**ACTION ITEM**
Say how many lines of the records include the string "Black". Nothing else belongs in the answer.

[SOURCE MATERIAL]

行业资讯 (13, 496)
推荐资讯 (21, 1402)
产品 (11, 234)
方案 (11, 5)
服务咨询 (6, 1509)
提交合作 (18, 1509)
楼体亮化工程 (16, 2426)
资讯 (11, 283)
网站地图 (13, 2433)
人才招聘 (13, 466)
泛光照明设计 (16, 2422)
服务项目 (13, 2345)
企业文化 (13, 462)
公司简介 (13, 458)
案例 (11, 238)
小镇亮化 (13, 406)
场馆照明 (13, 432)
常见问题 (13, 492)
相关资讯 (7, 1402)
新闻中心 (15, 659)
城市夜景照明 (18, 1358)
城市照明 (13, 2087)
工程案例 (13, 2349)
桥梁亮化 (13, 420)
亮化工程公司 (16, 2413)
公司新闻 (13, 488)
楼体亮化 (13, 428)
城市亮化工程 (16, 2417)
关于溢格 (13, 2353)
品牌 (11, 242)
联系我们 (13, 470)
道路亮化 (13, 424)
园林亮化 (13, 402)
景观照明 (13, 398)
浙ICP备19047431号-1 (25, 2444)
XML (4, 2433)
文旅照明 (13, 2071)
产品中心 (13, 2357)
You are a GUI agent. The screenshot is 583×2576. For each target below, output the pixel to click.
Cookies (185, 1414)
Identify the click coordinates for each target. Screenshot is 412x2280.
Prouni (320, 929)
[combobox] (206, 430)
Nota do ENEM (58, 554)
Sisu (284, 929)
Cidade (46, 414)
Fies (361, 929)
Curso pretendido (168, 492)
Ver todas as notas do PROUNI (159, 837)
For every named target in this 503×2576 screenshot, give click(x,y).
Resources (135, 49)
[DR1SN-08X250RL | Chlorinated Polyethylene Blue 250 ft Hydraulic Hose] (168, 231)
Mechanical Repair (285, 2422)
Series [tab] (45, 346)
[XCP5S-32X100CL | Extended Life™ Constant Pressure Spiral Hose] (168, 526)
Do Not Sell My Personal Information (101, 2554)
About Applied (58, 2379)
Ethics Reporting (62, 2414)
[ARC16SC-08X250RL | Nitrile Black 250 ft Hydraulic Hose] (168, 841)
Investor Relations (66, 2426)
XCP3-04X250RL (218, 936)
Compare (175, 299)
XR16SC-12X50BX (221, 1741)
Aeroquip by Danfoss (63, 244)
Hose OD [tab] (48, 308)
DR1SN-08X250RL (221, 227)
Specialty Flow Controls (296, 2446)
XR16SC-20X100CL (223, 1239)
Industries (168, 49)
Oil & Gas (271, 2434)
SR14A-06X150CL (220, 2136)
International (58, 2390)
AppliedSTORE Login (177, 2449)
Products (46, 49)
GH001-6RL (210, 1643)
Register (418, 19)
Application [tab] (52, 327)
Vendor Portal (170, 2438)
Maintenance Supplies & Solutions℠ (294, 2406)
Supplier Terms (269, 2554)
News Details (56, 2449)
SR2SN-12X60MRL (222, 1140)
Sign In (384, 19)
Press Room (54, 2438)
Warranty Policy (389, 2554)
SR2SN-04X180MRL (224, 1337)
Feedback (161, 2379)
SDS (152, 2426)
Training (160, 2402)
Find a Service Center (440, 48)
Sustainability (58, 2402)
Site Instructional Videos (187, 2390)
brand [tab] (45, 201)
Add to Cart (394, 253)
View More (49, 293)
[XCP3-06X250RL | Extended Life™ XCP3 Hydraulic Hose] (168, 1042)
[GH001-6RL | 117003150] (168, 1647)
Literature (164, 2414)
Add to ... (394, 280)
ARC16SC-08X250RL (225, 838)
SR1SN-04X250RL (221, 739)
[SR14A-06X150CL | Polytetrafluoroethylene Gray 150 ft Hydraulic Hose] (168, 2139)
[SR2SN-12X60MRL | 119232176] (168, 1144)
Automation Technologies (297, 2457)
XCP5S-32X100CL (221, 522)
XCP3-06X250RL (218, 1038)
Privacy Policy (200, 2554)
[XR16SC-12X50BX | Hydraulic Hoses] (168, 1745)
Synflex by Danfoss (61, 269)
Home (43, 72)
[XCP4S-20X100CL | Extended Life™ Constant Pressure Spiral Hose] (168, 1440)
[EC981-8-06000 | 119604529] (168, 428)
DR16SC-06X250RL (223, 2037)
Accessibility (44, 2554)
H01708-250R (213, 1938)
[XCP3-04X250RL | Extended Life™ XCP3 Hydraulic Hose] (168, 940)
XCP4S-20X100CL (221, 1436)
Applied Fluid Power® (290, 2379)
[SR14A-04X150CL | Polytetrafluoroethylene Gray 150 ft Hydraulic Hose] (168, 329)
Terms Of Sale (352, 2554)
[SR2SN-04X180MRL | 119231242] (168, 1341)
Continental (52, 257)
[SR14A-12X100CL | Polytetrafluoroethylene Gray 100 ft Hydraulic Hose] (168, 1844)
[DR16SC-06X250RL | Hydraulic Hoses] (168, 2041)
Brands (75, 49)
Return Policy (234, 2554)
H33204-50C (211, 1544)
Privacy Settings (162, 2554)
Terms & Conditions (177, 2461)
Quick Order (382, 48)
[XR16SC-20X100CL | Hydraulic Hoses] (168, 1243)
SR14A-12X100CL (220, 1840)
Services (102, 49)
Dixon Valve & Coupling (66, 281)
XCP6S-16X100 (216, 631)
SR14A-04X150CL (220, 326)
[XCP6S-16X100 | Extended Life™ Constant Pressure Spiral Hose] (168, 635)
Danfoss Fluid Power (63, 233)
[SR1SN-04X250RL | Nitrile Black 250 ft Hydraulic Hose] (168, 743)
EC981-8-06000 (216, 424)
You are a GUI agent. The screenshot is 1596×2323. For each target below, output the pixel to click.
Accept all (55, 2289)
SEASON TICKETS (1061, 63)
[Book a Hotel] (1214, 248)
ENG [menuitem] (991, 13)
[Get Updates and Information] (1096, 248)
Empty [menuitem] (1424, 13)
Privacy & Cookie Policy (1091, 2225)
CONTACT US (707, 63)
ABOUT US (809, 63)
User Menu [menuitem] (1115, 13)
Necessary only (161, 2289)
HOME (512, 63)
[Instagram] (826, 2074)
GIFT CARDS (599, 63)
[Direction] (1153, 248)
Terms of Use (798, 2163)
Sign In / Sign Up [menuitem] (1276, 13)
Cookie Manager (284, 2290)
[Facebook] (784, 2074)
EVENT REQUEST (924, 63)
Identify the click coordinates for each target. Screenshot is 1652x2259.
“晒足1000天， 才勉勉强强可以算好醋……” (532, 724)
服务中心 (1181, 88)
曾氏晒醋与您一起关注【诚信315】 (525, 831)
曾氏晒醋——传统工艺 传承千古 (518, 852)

[/SOURCE MATERIAL]

**TASK ANSWER**
2